Task goal: What is the number of lines in the data that contain "click"? Nothing besides that number, please.

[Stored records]
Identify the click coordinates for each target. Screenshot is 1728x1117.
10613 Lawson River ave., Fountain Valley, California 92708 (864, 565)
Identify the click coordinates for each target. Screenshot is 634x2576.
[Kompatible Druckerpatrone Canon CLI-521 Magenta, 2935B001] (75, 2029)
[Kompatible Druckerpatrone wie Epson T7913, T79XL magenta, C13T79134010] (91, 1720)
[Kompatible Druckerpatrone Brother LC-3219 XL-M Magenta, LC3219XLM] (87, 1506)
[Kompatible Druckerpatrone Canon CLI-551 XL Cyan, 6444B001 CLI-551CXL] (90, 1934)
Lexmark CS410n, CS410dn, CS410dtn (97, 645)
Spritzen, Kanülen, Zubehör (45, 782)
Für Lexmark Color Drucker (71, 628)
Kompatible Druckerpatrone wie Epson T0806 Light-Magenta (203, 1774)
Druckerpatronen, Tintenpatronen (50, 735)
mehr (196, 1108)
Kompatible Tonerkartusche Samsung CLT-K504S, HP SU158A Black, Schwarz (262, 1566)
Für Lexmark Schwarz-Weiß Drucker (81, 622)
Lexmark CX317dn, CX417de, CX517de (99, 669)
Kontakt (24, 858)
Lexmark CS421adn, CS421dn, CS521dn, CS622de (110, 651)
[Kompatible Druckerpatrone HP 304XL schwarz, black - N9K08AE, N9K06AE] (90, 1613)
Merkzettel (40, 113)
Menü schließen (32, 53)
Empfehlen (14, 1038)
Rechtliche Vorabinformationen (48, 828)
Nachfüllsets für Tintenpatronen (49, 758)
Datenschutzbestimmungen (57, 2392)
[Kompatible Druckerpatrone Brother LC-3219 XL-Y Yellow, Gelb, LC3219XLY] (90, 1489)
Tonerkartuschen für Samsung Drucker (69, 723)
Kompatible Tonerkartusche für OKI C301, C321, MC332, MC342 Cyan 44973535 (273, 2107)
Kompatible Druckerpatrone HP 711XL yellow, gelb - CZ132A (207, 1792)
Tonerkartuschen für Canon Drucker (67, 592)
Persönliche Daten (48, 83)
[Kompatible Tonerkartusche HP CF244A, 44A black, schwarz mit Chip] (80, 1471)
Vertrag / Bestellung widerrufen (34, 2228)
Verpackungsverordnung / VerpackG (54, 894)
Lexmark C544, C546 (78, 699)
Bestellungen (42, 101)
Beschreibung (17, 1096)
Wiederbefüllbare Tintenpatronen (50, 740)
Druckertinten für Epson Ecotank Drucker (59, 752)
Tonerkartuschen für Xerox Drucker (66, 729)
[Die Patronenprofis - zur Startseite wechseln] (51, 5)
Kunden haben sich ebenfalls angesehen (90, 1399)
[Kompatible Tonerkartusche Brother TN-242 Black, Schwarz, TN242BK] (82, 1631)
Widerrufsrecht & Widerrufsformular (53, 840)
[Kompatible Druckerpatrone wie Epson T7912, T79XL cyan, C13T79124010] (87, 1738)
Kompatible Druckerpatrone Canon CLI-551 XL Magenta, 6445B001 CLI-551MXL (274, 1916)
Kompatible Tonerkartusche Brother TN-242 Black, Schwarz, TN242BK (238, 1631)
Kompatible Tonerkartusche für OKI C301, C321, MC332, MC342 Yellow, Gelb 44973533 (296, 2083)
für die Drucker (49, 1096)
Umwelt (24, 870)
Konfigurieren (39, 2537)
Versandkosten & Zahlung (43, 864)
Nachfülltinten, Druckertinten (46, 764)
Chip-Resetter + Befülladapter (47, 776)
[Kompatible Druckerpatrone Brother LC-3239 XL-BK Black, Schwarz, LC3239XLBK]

Response box: 2